## [PROVIDED PASSAGE]
-- BEGIN --
Great find! And there are a couple of pages on the alleged theology of _merit in the garden _that alone are worth the price admission.


----------



## SemperEruditio (Nov 13, 2009)

jogri17 said:


> SemperEruditio said:
> 
> 
> > "What Do Presbyterians Believe?" by Gordon Clark is available for free at
> ...



Robbins reading Clark's book is dangerous?

Please tell me what is wrong with Clark's book. It is not helpful to tell me there are some good and some bad and then forget to mention whether the book/mp3's mentioned fall into either category.


----------



## Dearly Bought (Nov 13, 2009)

westminken said:


> You might want to get Sinclair Ferguson's lecture set on CD from wtsbooks.com.



Definitely second this recommendation. Edifying, informative, and I could listen to his voice all day. There's just something about a Scottish accent...
-- END --
## [EXCERPTED RECORDS]
-- BEGIN --
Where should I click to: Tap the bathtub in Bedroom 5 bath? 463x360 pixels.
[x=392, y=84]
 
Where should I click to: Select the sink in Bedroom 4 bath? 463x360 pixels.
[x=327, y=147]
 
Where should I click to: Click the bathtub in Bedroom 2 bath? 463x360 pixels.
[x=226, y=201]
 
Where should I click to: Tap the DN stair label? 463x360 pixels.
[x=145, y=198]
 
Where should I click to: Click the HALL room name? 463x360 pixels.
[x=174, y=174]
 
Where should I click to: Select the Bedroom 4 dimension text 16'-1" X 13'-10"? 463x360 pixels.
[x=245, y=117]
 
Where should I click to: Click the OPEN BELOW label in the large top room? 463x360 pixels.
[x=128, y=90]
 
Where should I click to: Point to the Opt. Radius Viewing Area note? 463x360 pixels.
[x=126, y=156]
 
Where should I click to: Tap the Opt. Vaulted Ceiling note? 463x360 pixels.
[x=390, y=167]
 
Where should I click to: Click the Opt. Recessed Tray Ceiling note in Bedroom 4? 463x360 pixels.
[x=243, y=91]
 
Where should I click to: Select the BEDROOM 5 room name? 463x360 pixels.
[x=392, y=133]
-- END --
## [EXERCISE AIM]
List every forum username that appears in the forum thread above, counting both post headers and names given before "said:".

## [ANSWER TO THE EXERCISE]
SemperEruditio
jogri17
Dearly Bought
westminken